=== Set problem ===
Rewrite the records from the line containing "Where should I click to: Click the save" through the end of the records, replacing "icon" with "symbol" and leaving everything else unchanged. Leave the pictures out of your answer.

══════════

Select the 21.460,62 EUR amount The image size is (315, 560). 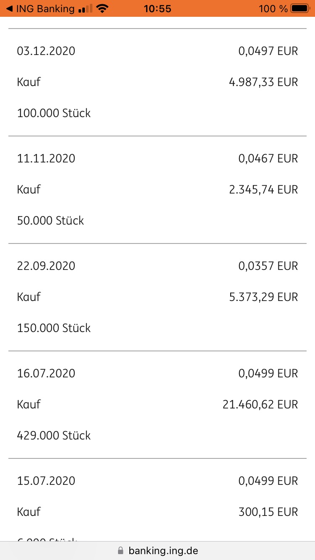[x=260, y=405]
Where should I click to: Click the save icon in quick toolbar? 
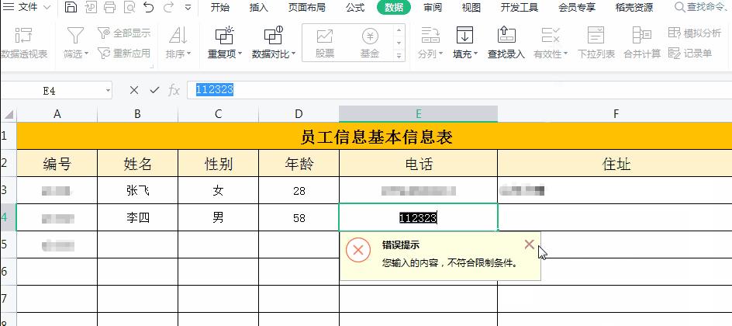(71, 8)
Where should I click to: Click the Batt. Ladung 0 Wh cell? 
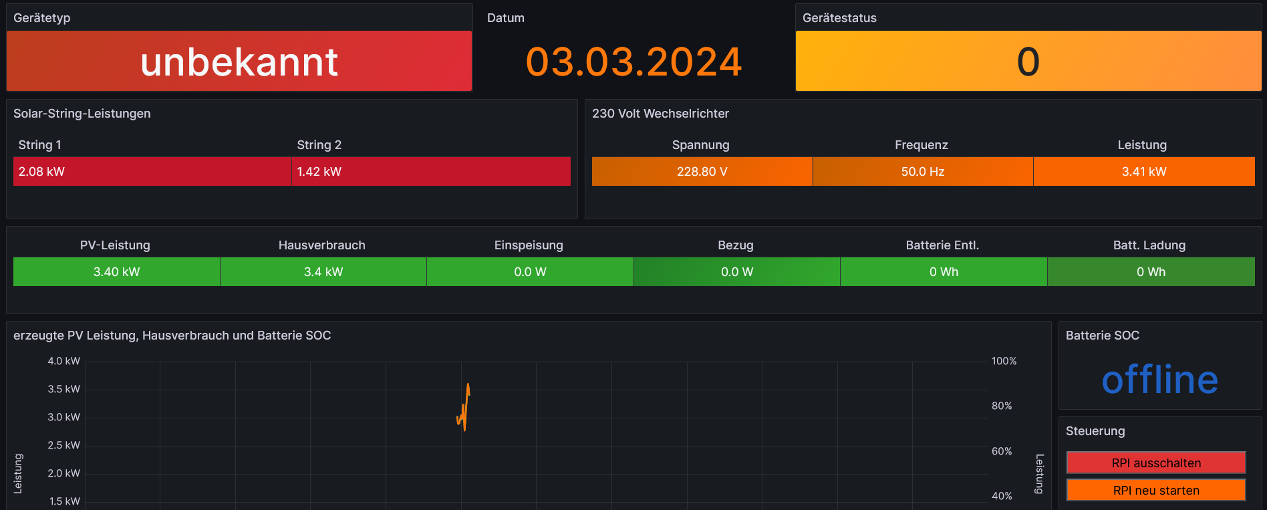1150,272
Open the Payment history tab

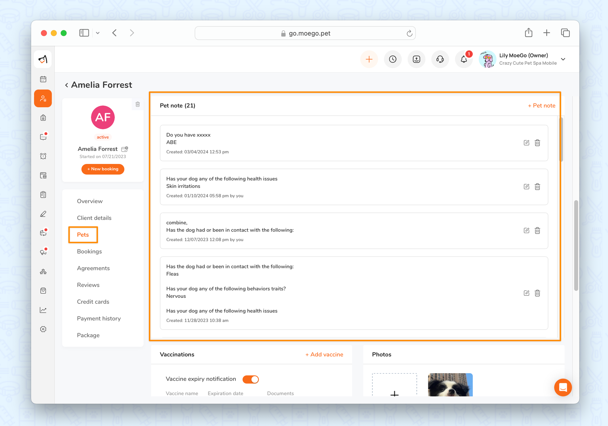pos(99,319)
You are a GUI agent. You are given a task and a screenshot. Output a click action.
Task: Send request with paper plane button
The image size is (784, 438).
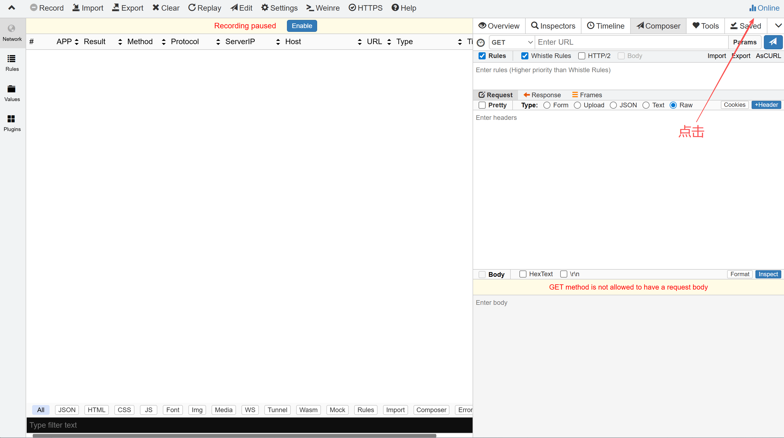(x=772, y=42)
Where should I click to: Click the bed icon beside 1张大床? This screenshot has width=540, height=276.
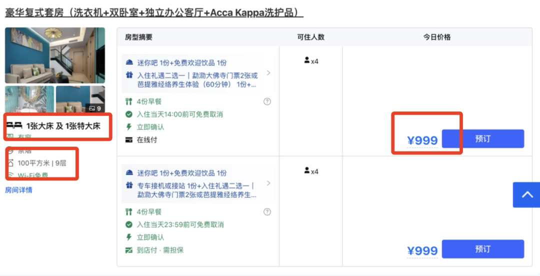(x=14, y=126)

══════════

=== Result for this task ===
Where should I click to: Click the save symbol in quick toolbar? 
(71, 8)
Where should I click to: Click the Batt. Ladung 0 Wh cell? 
1150,272
Open the Payment history tab

pos(99,319)
You are a GUI agent. You are given a task and a screenshot. Output a click action.
Task: Send request with paper plane button
The image size is (784, 438).
(x=772, y=42)
Where should I click to: Click the bed symbol beside 1张大床? This screenshot has width=540, height=276.
(x=14, y=126)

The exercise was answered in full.